▶ **Exercise aim**:
Retype each entry exactly as written, and keep the pictures out of the copy.

▶ **Dataset excerpts**:
-- Opening Marker --
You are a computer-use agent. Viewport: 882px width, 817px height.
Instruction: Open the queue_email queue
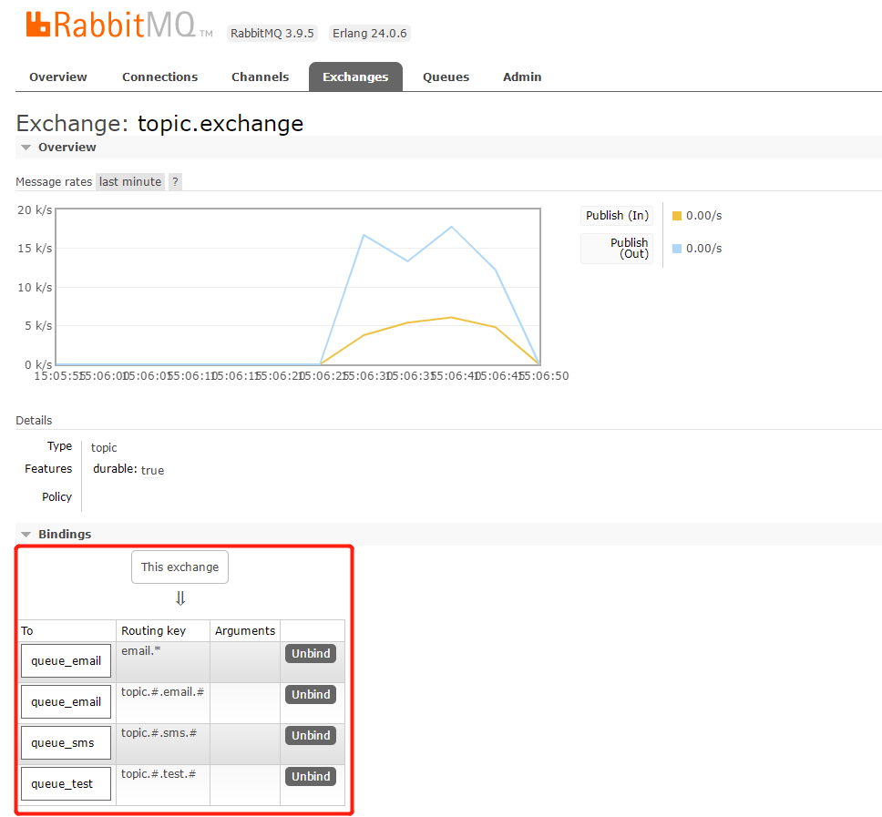coord(66,660)
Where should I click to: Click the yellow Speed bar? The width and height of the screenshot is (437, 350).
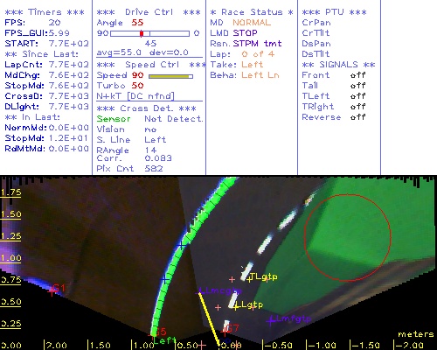pyautogui.click(x=170, y=76)
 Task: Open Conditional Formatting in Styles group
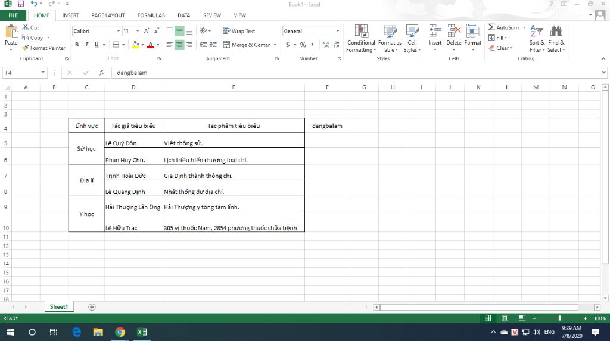[x=361, y=32]
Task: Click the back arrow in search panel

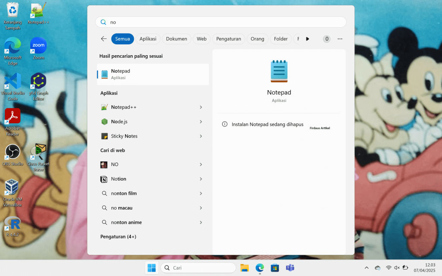Action: 104,39
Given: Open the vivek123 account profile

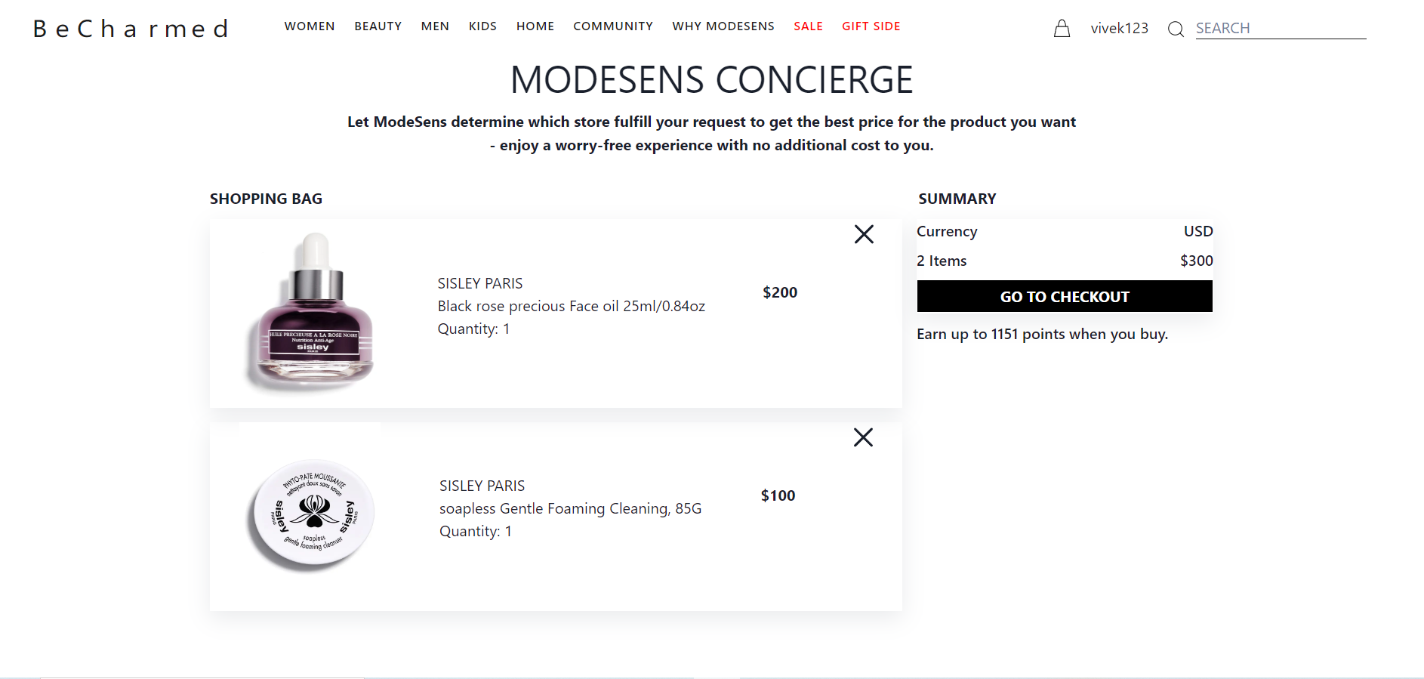Looking at the screenshot, I should coord(1119,29).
-- Closing Marker --
▶ **Output of the task**:
You are a computer-use agent. Viewport: 882px width, 817px height.
Instruction: Open the queue_email queue
coord(66,660)
Where should I click to: Click the yellow Speed bar? The width and height of the screenshot is (437, 350).
pyautogui.click(x=170, y=76)
 Task: Open Conditional Formatting in Styles group
[x=361, y=32]
Task: Click the back arrow in search panel

Action: 104,39
Given: Open the vivek123 account profile

Looking at the screenshot, I should coord(1119,29).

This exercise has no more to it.